Venomous Rat Regeneration Vendor is ‘a completely solid release’
Rob Zombie fans in Europe are already rocking out to Venomous Rat Regeneration Vendor and USA fans will be able to join them for a global mosh, when the album hits stores and online downloads on April 23. Stereoboard.com offer their analysis of the album which they conclude is “a completely solid release, and the more listens it gets, the more exciting some of the initial favourites become.” To read the review
Rob Zombie – Venomous Rat Regeneration Vendor (Album Review)
by Heather McDaid
Rob Zombie’s fifth solo album is a bit of a split work on first appearances. Abandoning the darkness of his previous album covers – yet keeping his face slap bang on the front – ‘Venomous Rat Regeneration Vendor’ looks more suited to being a 70s hippy-dippy revival, vividly colourful and pop-arty. Though that element seems to reflect the rainbow exuberance of his live shows, the music remains quintessentially sinister, thankfully.
‘Teenage Nosferatu Pussy’ kicks it off with a track suited for arenas, but not in the typical Bon Jovi, soaring ballad way. Chugging guitars, intergalactic nuances – Rob’s vocals root themselves in their gravelly undertones. Surrounding Ginger Fish’s brash drums, there is a lull perfectly suited for the crowd to shout, holler or woo accordingly. It trudges through the song with his usual lethargic drawl, with a nice satanic feel to welcome you in. Lovely.
Undoubtedly, the best song title award goes to ‘Ging Gang Gong De Do Gong De Laga Raga’ – opening with a southern slur, it evolves to encompass Zombie’s bombastic swagger in the chorus, tinged with eerie guitars from John 5. And with the best song title comes the opportunity to sing along repetitively – the high point of the track is undoubtedly the four line repeat; Rob Zombie brings a certain quality to what would otherwise seem pure absurdity.

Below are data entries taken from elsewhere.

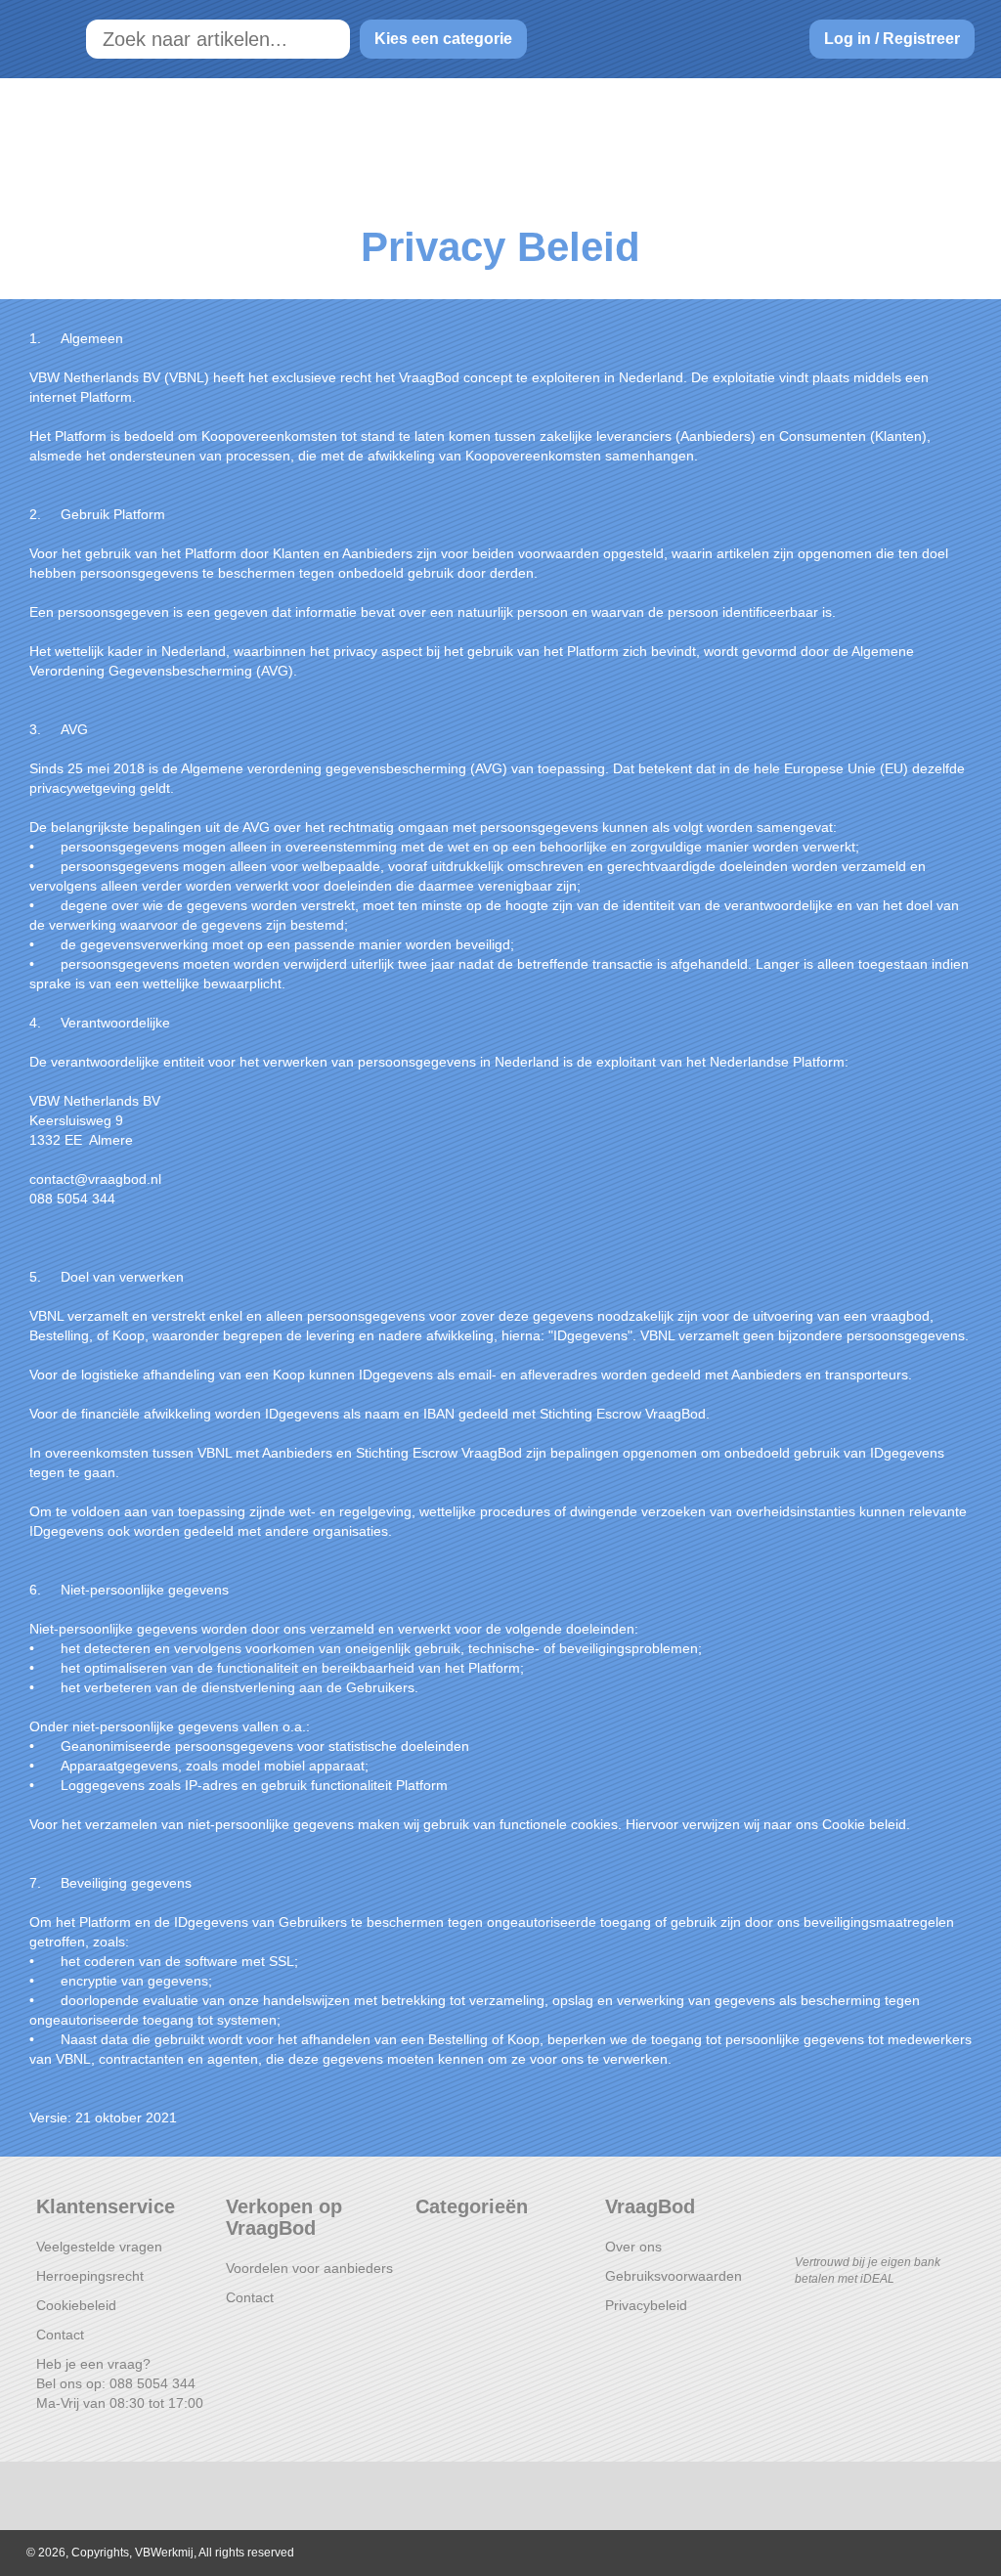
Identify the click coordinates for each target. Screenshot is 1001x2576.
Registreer (921, 38)
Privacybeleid (646, 2305)
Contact (60, 2334)
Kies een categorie (443, 38)
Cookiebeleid (76, 2305)
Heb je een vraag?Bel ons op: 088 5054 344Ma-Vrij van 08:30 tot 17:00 (119, 2383)
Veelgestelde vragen (99, 2246)
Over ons (633, 2246)
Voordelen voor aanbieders (309, 2268)
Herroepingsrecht (90, 2276)
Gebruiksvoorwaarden (673, 2276)
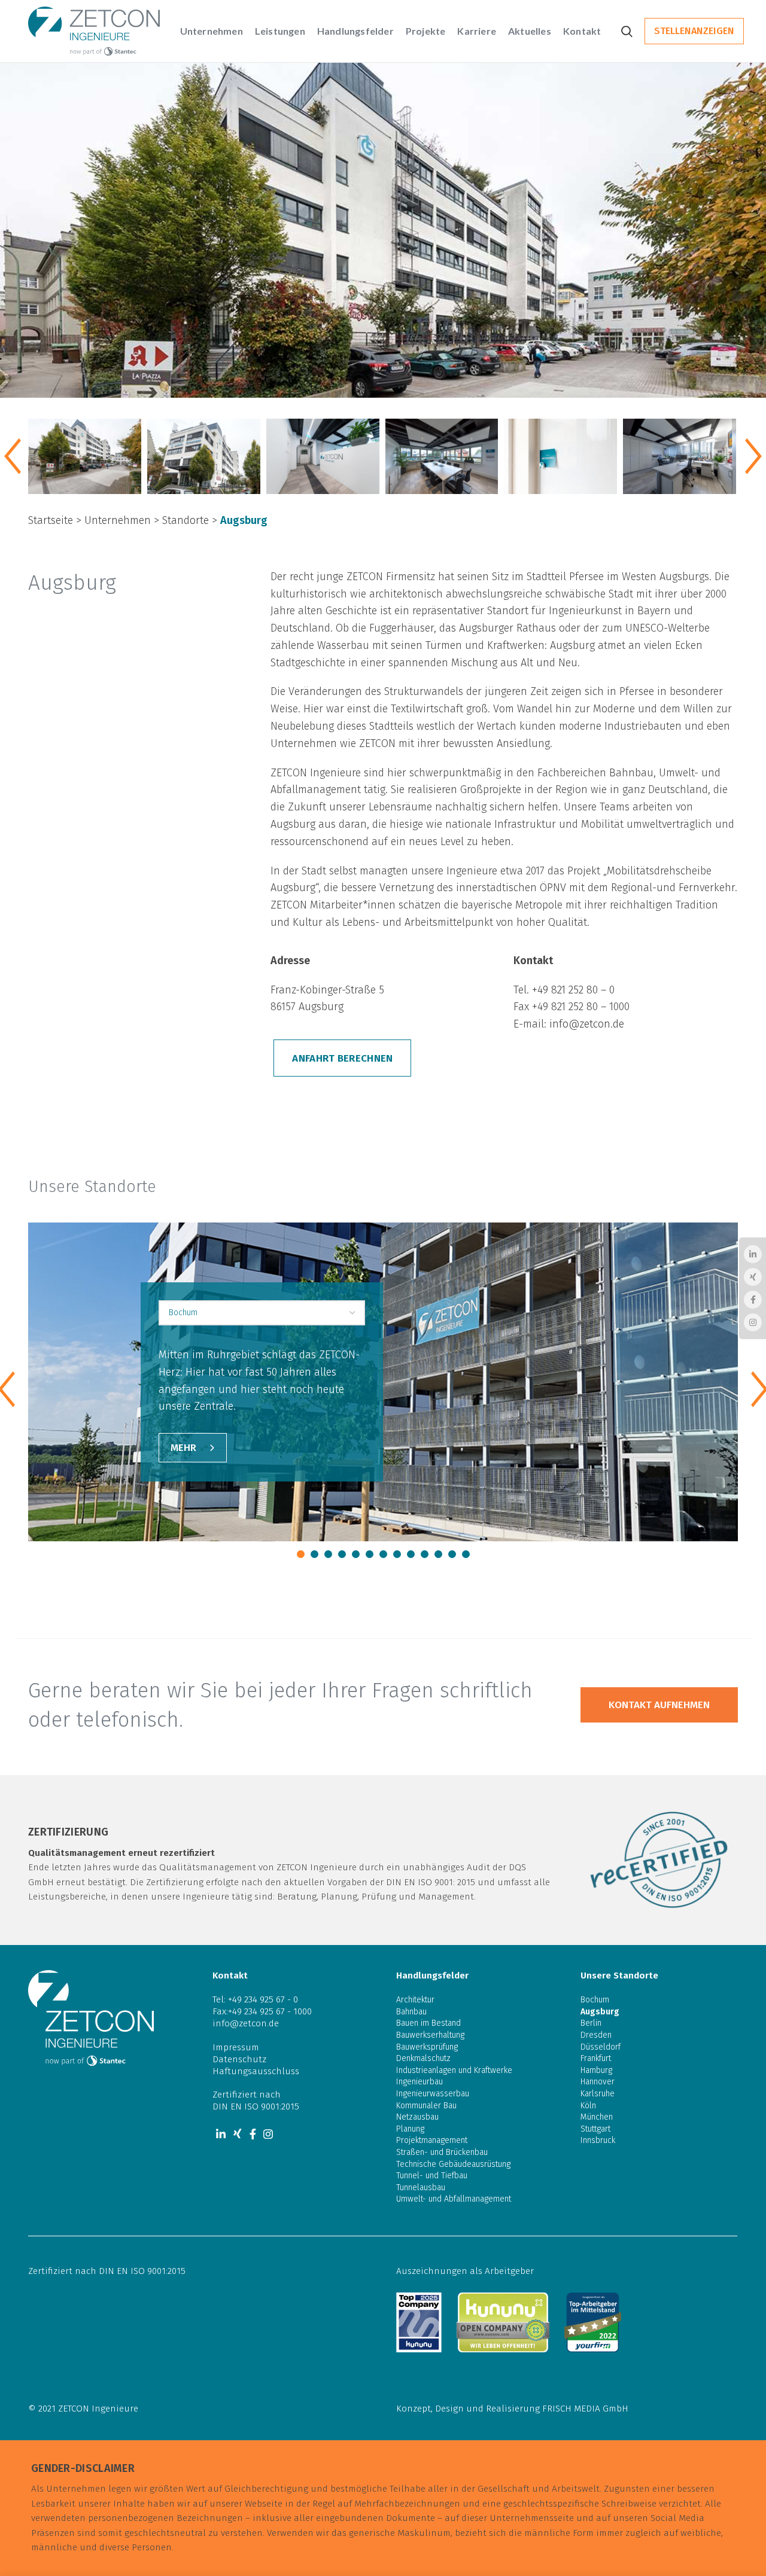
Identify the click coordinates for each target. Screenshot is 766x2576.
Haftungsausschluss (255, 2071)
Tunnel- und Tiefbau (431, 2175)
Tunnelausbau (420, 2187)
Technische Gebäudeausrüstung (453, 2164)
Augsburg (599, 2012)
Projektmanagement (431, 2140)
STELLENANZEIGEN (694, 30)
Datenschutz (239, 2059)
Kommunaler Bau (426, 2106)
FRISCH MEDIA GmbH (585, 2408)
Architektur (415, 2000)
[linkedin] (220, 2134)
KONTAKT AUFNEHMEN (659, 1705)
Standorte (185, 520)
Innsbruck (597, 2140)
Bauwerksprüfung (427, 2047)
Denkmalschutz (423, 2058)
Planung (410, 2129)
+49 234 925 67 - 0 (263, 1999)
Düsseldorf (600, 2047)
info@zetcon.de (586, 1024)
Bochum (594, 2000)
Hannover (597, 2082)
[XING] (237, 2134)
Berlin (590, 2023)
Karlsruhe (597, 2094)
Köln (588, 2106)
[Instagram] (268, 2134)
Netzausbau (417, 2117)
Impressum (235, 2047)
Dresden (596, 2035)
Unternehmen (117, 520)
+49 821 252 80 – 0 (573, 989)
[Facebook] (253, 2134)
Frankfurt (595, 2058)
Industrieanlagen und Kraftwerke (454, 2070)
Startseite (50, 520)
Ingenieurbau (419, 2082)
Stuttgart (595, 2129)
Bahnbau (411, 2012)
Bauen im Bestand (428, 2023)
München (596, 2117)
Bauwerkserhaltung (430, 2035)
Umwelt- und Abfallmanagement (453, 2199)
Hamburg (596, 2070)
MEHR (183, 1447)
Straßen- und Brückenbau (442, 2152)
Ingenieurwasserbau (432, 2094)
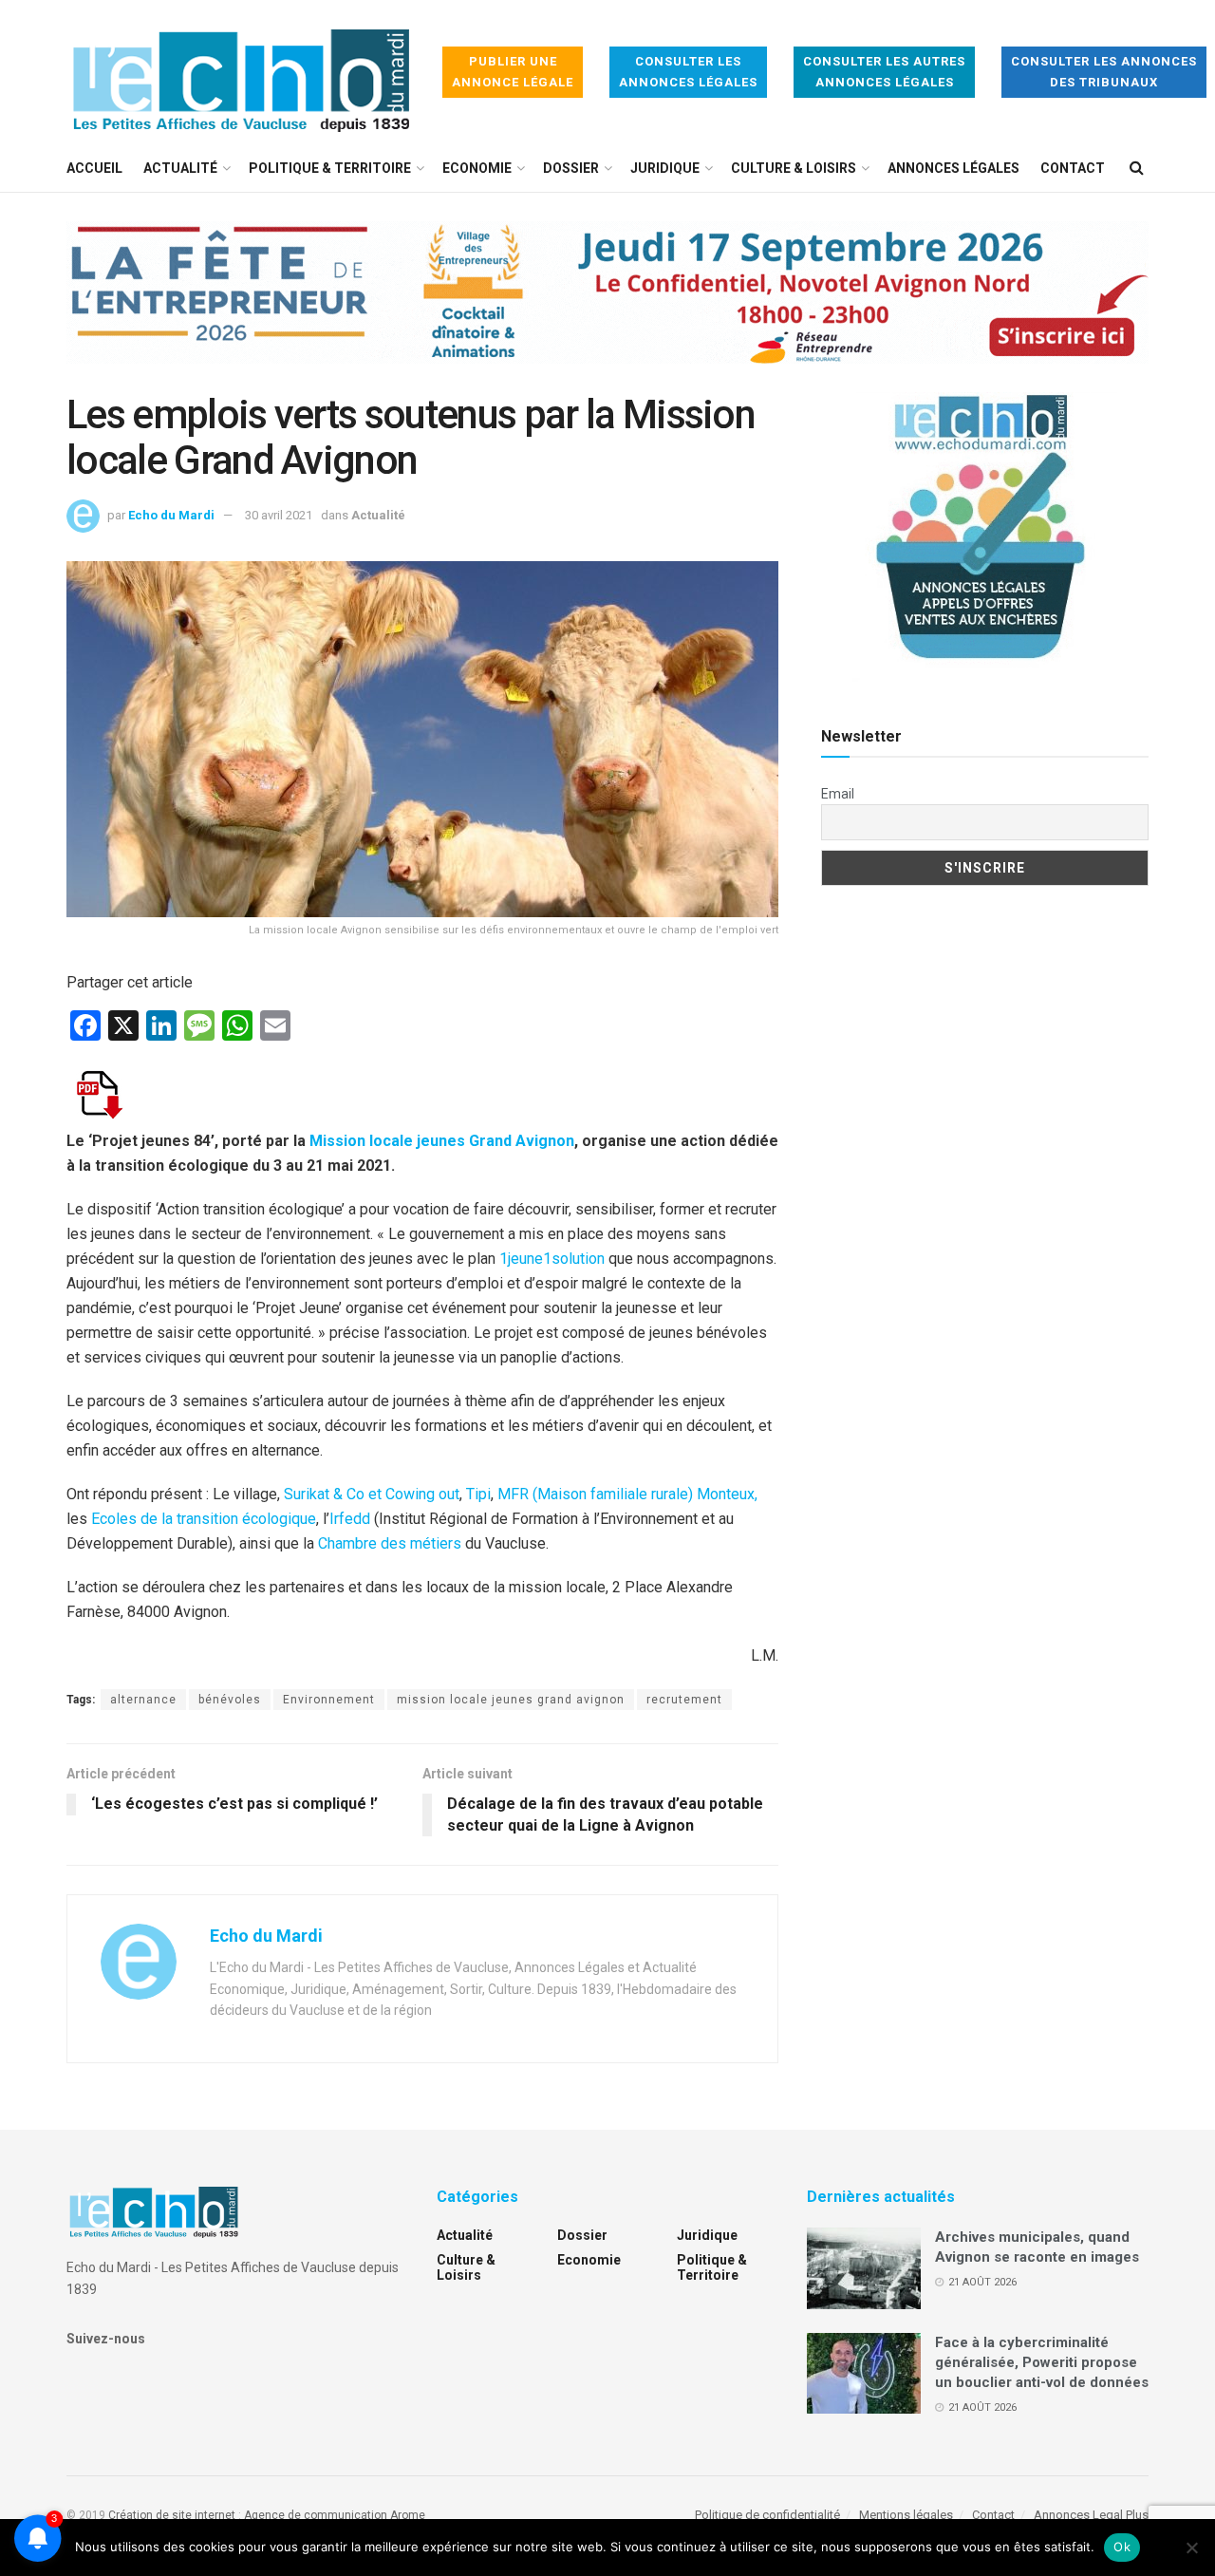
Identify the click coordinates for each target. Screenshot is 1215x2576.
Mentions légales (906, 2515)
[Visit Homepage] (241, 72)
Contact (1072, 168)
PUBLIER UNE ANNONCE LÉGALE (512, 71)
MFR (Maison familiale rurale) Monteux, (627, 1494)
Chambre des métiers (389, 1543)
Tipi (478, 1494)
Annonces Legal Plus (1091, 2515)
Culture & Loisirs (793, 168)
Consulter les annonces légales (688, 71)
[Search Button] (1137, 168)
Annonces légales (953, 168)
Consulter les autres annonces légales (884, 71)
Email (837, 793)
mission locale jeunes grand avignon (511, 1699)
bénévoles (229, 1699)
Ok (1122, 2546)
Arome (407, 2515)
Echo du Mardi (171, 515)
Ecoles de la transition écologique (203, 1519)
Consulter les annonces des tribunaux (1104, 71)
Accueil (94, 168)
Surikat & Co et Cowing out (371, 1494)
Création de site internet (171, 2515)
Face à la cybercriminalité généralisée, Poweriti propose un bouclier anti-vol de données (1042, 2362)
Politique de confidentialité (767, 2515)
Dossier (571, 168)
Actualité (180, 168)
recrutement (684, 1699)
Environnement (329, 1699)
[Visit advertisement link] (607, 306)
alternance (143, 1699)
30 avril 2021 (278, 515)
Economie (477, 168)
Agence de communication (315, 2515)
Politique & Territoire (330, 168)
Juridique (665, 168)
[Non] (1191, 2547)
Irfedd (349, 1519)
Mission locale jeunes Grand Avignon (441, 1141)
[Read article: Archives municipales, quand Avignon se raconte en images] (864, 2268)
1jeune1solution (552, 1259)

‘Lucifer Rising’ steals the show – a fuller track by all accounts, John 5 pummels a huge riff as the track continues at a high pace, Piggy D’s brooding bass acting the strong undertone as the sleek guitar work joins the chorus to verse and back again. One of the most energetic offerings of the album, it’s a fantastic track to sink your teeth into.
And if there’s one thing Rob Zombie can do, it’s horror. ‘The Girl Who Loved The Monsters’ is downright creepy; verses are barely instrumental other than the haunting screams and cries amid other sampling. The chorus remedies this minimalistic haunt by producing a fuller feeling chorus, but it always retains that sinister grasp.
‘Trade In Your Guns’ closes the offering with a screeching crash. Most similar to ‘Lucifer Rising’ in pace and sound quality, this is Rob Zombie and co. heading out on a blaze of glory. You can almost picture them on their Harleys riding down a desert road into the horizon at the end of the movie – this certainly works as a soundtrack for it. Down and dirty, unabashed and unrelenting, it even allows a brief reprise that would work well in a live setting.
‘Venomous Rat Regeneration Vendor’ sees Rob Zombie find a balance of old and new. There’s obvious throwbacks throughout to White Zombie, but the continuation of what he’s been working on for years. This should theoretically please fans old and new as, regardless of your preferential era, this hopes to appease all. It’s a completely solid release, and the more listens it gets, the more exciting some of the initial favourites become. Multiple listens in and ‘Trade In Your Guns’ still screams motorbikes in the sunset. With speculation of the record being turned into a movie already, that’s my pitch for the closing scene.